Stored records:
———

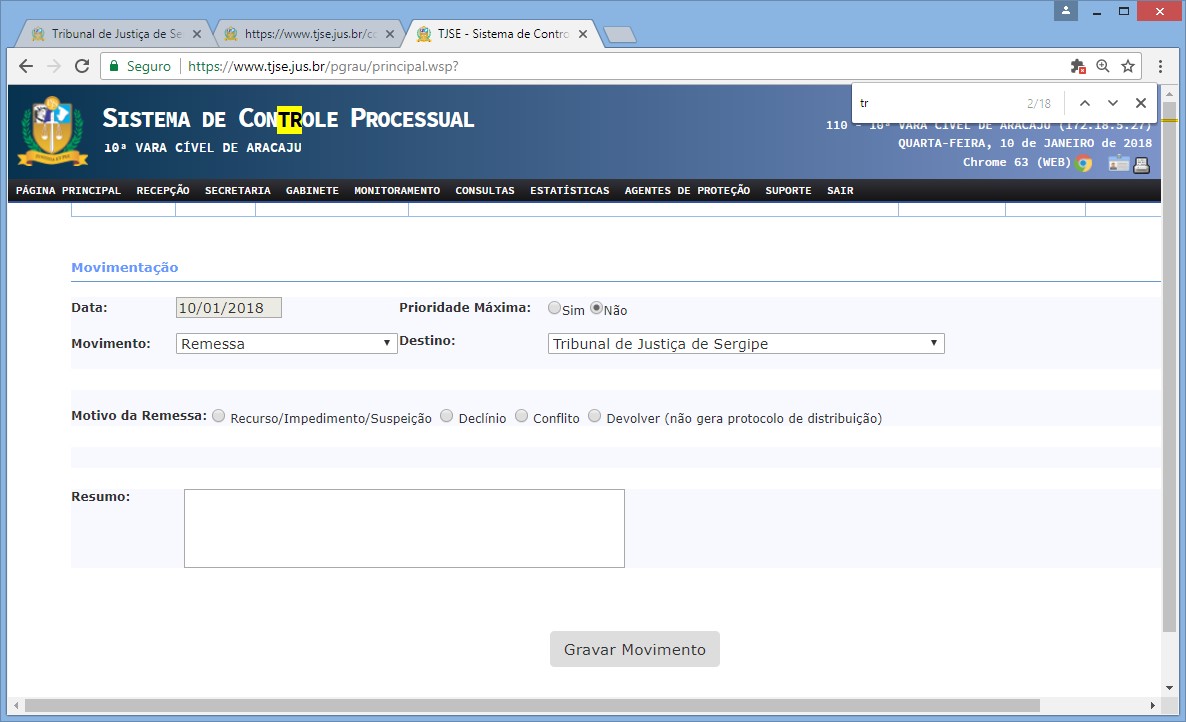Open Chrome's three-dot menu
The image size is (1186, 722).
(1160, 66)
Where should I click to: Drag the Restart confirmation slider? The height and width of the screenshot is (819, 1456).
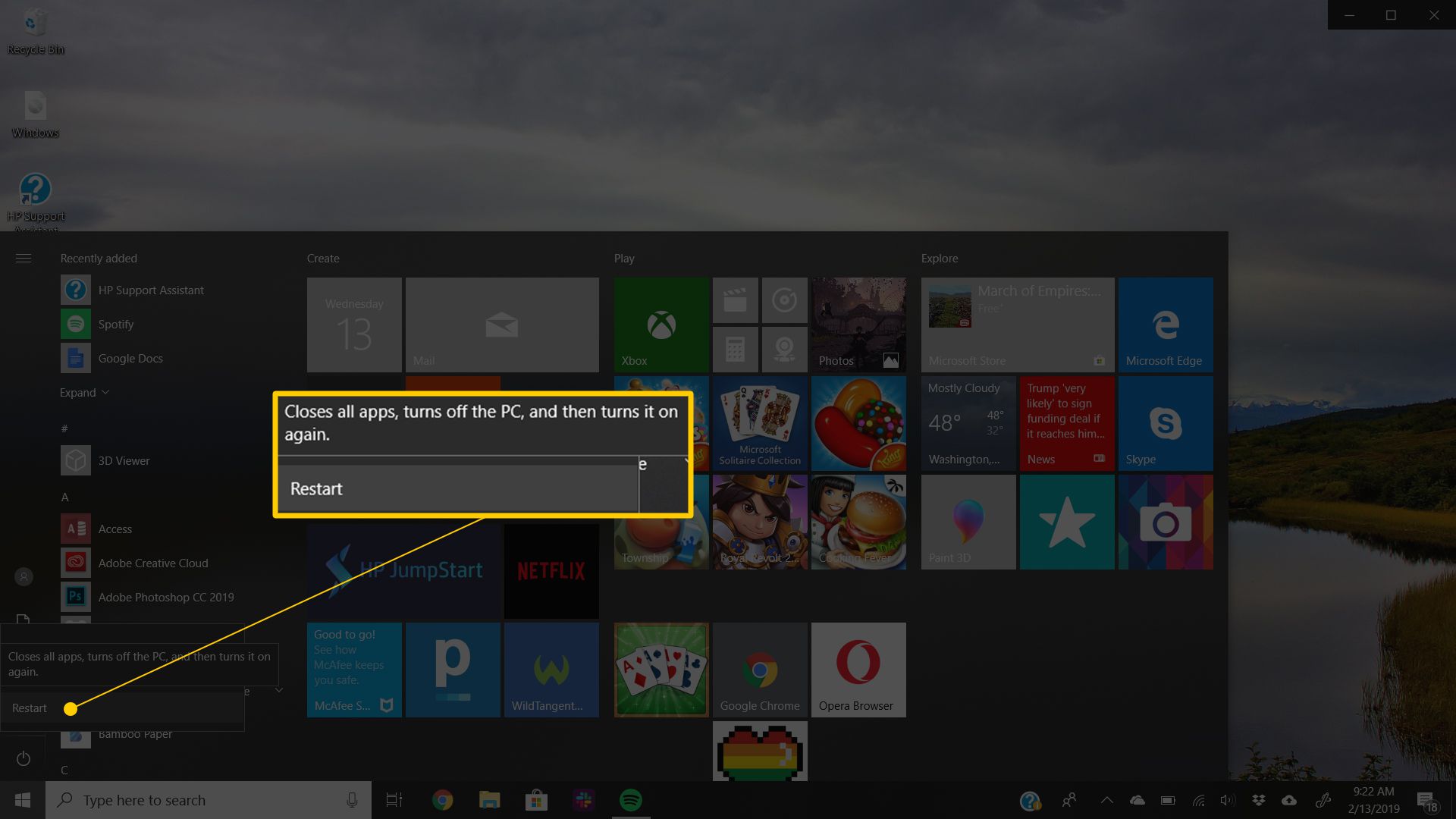70,707
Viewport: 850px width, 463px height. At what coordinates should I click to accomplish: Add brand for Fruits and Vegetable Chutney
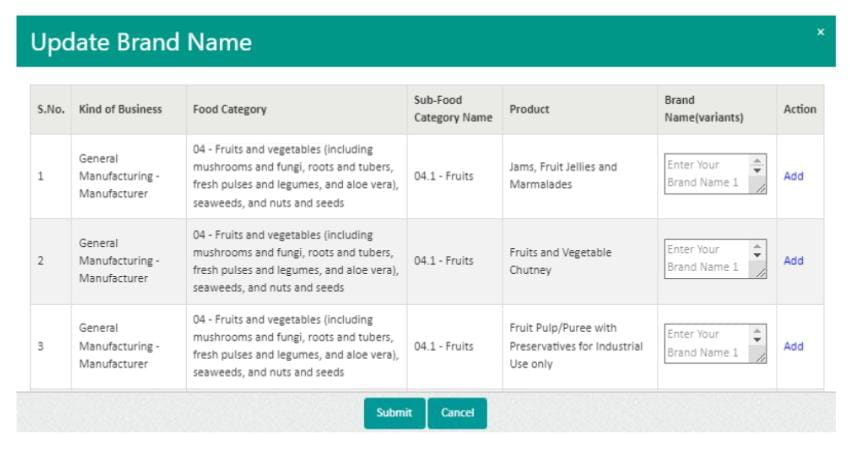pyautogui.click(x=793, y=261)
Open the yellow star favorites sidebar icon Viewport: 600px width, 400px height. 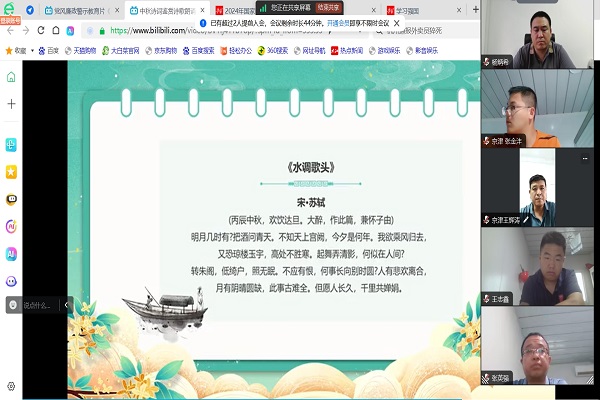click(x=11, y=172)
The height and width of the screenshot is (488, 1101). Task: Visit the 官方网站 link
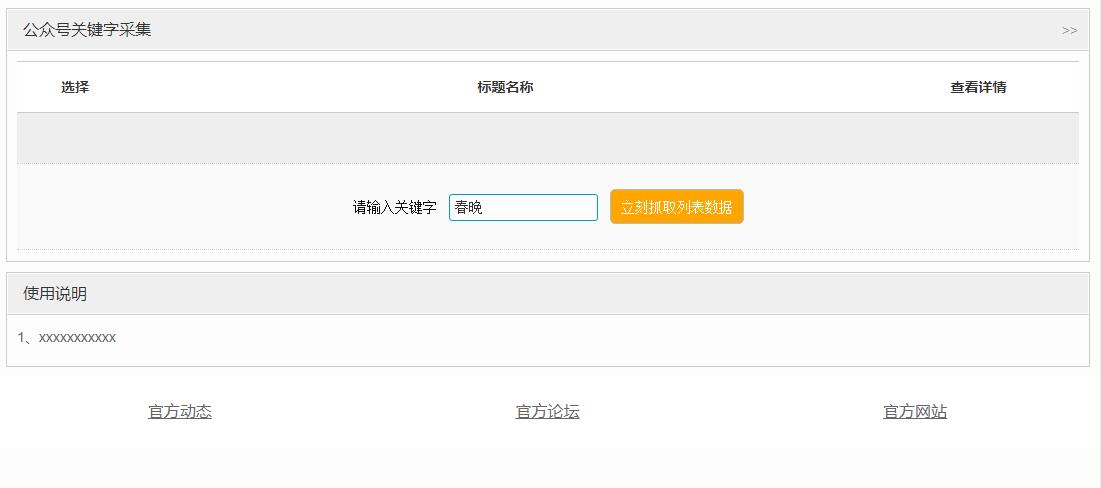(x=915, y=412)
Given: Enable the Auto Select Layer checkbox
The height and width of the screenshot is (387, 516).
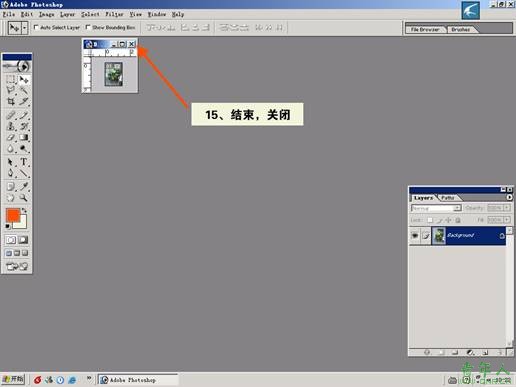Looking at the screenshot, I should (36, 27).
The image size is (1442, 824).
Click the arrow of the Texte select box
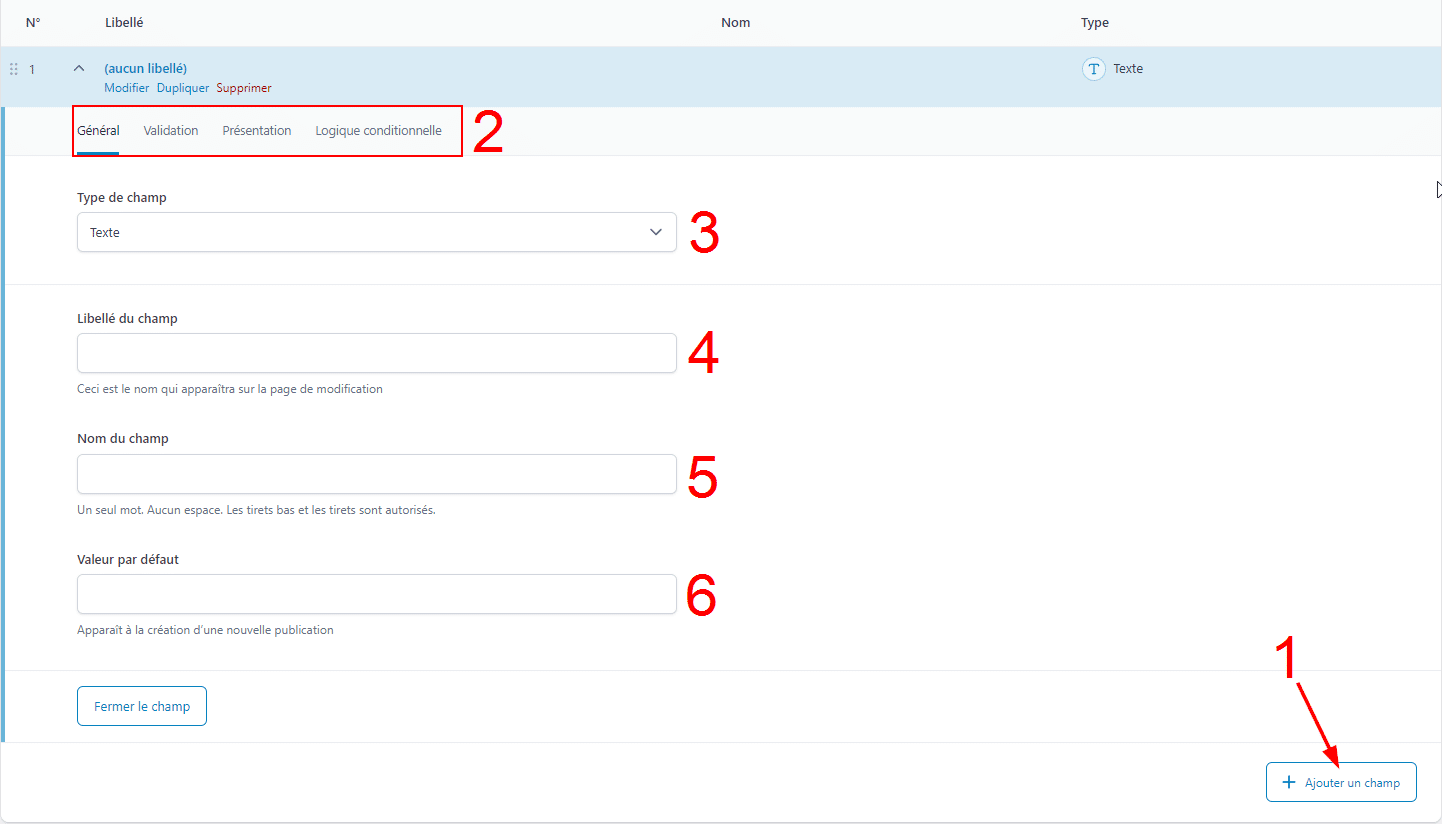click(x=656, y=232)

———

Task details:
The lines from the one holding "The height and width of the screenshot is (488, 1101)." through the end of the entries are to be transcribed exactly, both ends included, with the pictures left out.

Solution for this problem:
The height and width of the screenshot is (488, 1101). Task: Visit the 官方网站 link
(x=915, y=412)
Given: Enable the Auto Select Layer checkbox
The height and width of the screenshot is (387, 516).
Looking at the screenshot, I should (36, 27).
The image size is (1442, 824).
Click the arrow of the Texte select box
click(x=656, y=232)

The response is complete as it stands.